One of the main problems in location work is the failure of pattern. Jane R. Hofstetter’s “Seven Keys to Great Paintings” starts right off emphasizing the early need for pattern. “If the basic shapes of a painting are not well designed and exciting,” she writes, “there is little purpose in continuing.”
Some things to think about:
It’s best to plan your pattern first, not after the fact.
Don’t be afraid to use thumbnail value plans as starters.
Think of the pattern as a structure that moves the eye.
The eye moves first to the simpler, larger shapes.
The overall pattern is best when it’s irregular and varied.
Avoid predictable shapes — blocks, circles, rectangles.
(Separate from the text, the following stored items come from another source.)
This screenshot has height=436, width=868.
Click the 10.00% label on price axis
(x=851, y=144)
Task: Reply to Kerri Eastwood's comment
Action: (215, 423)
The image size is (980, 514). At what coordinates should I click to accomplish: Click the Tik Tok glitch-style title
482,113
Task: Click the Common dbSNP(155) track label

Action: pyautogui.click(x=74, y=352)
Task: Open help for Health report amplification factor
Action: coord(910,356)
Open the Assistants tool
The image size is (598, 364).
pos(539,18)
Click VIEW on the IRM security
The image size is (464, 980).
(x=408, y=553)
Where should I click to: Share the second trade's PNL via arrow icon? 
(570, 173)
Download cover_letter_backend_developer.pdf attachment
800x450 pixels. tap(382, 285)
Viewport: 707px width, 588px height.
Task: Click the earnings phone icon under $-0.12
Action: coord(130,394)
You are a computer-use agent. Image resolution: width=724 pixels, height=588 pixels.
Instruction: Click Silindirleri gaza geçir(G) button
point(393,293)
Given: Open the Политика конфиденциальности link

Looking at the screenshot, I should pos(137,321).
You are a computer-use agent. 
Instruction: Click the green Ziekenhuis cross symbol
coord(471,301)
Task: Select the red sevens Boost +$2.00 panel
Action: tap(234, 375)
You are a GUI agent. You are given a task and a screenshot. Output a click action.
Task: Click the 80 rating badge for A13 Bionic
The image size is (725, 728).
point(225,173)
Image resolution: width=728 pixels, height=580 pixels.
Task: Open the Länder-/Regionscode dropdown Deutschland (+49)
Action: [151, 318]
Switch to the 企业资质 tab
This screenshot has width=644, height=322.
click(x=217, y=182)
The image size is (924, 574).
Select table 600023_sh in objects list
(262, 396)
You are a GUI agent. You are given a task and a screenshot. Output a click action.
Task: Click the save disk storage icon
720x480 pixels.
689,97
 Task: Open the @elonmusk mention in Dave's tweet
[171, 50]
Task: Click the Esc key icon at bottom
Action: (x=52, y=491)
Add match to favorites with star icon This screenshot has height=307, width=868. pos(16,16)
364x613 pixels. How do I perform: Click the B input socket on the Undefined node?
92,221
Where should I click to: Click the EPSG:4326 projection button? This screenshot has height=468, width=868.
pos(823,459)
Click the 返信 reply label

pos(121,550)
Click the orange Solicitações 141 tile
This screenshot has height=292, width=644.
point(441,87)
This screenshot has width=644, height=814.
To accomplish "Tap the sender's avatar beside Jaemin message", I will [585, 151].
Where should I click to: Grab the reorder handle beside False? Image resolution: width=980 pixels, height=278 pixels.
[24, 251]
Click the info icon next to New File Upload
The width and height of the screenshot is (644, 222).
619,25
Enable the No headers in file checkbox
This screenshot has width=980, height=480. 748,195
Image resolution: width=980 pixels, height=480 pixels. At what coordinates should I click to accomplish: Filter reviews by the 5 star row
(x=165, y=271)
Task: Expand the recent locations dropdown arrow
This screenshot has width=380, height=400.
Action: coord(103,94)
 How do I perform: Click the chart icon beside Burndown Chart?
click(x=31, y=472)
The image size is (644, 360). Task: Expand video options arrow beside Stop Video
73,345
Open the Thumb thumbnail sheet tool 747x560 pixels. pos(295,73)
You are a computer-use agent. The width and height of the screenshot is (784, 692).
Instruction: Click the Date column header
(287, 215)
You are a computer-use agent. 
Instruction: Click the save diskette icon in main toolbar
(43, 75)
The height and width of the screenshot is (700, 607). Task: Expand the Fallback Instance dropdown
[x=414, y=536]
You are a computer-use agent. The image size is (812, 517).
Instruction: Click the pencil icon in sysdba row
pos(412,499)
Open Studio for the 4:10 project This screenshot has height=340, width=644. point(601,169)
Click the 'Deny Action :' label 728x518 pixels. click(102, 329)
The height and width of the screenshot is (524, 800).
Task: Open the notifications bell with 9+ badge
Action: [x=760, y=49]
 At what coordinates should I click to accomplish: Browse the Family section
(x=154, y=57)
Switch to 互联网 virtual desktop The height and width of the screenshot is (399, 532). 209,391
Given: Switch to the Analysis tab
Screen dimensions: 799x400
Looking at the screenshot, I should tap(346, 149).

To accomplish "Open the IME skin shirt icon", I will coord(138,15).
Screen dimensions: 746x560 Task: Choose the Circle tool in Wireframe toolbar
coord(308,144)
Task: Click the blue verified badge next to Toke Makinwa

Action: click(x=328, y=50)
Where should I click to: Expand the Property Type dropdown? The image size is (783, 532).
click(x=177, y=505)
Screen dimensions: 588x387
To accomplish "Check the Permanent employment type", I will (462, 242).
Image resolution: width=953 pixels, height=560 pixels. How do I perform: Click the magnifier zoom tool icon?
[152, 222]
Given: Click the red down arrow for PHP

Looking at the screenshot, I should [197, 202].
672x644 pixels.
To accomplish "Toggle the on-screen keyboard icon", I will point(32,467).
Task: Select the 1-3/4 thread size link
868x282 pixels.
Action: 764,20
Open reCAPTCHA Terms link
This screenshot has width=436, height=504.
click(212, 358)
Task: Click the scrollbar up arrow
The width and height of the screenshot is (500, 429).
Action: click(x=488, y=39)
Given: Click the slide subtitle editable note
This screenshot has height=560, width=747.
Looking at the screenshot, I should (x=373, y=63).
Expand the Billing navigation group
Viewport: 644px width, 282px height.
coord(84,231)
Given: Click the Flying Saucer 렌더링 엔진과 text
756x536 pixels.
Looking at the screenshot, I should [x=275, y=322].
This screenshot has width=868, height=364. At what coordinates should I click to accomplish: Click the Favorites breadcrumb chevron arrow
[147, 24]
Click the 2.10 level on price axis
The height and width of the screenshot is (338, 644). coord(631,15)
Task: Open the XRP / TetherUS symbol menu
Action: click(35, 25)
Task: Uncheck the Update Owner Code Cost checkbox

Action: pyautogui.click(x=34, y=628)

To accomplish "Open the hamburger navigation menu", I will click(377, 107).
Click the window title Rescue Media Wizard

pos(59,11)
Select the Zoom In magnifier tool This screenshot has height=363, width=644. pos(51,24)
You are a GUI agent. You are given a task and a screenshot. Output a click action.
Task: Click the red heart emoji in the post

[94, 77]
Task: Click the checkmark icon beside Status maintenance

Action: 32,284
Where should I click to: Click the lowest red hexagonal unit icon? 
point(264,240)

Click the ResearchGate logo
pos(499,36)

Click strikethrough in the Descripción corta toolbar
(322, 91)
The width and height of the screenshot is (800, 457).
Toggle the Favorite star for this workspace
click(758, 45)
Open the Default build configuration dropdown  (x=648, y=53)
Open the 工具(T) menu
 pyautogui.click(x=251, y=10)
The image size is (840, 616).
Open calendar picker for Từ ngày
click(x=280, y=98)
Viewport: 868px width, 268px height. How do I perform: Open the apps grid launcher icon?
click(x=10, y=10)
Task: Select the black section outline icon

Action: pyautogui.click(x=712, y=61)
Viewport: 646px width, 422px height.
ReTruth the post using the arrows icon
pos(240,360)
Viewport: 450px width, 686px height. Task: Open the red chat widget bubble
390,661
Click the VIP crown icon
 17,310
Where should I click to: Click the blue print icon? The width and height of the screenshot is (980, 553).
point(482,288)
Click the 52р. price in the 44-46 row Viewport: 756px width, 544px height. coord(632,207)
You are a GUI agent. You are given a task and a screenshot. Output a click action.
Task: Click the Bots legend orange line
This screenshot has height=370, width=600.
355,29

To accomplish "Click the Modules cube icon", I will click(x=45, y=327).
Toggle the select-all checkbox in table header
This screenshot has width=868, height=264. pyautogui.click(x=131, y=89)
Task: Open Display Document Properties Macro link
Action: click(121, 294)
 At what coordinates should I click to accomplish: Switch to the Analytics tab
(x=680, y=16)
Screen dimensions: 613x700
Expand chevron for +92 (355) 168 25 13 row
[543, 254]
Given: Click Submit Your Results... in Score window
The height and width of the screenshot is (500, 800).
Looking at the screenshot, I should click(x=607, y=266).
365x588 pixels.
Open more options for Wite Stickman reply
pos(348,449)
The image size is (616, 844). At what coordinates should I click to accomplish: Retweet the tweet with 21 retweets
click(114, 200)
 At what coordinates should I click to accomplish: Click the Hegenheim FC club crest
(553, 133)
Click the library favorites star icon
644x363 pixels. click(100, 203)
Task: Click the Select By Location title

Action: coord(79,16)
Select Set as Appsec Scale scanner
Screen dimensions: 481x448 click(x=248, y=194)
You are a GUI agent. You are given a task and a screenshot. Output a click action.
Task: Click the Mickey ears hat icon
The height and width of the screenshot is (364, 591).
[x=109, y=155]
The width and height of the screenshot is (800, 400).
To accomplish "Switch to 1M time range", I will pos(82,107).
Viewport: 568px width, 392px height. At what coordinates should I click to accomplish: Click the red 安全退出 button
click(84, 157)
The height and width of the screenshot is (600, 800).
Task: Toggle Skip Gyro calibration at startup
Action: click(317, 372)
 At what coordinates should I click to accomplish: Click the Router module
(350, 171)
Avoid equality, kissing shapes and homeostatic effects.
Patterns should move beyond the periphery of the work.
The focal area can be more active, with smaller, sharper shapes.
Viewers’ eyes ask to be entertained — pattern is the opening act.
Patterns thrive in lights, darks, and plenty of middle tones.
Add mystery — shapes can be muzzy and obscure.
Yin and yang your pattern — alternate dark and light activity.
Squint at your work, invert it, or look at it in a mirror.
Your work should “read” from across the room.
If, in the early stages, your work is not turning out to have enough pattern, face it against the wall, or bury it and come back later. Very often the simple passage of time will give fresh keys to pattern improvement. As Don Quixote said to Sancho Panza after a particularly vexing passage: “Tomorrow will be another day.”
PS: “As you start your work
These words you’ll recall,
Make a pattern of shapes
Big, medium and small.” (Jane R. Hofstetter)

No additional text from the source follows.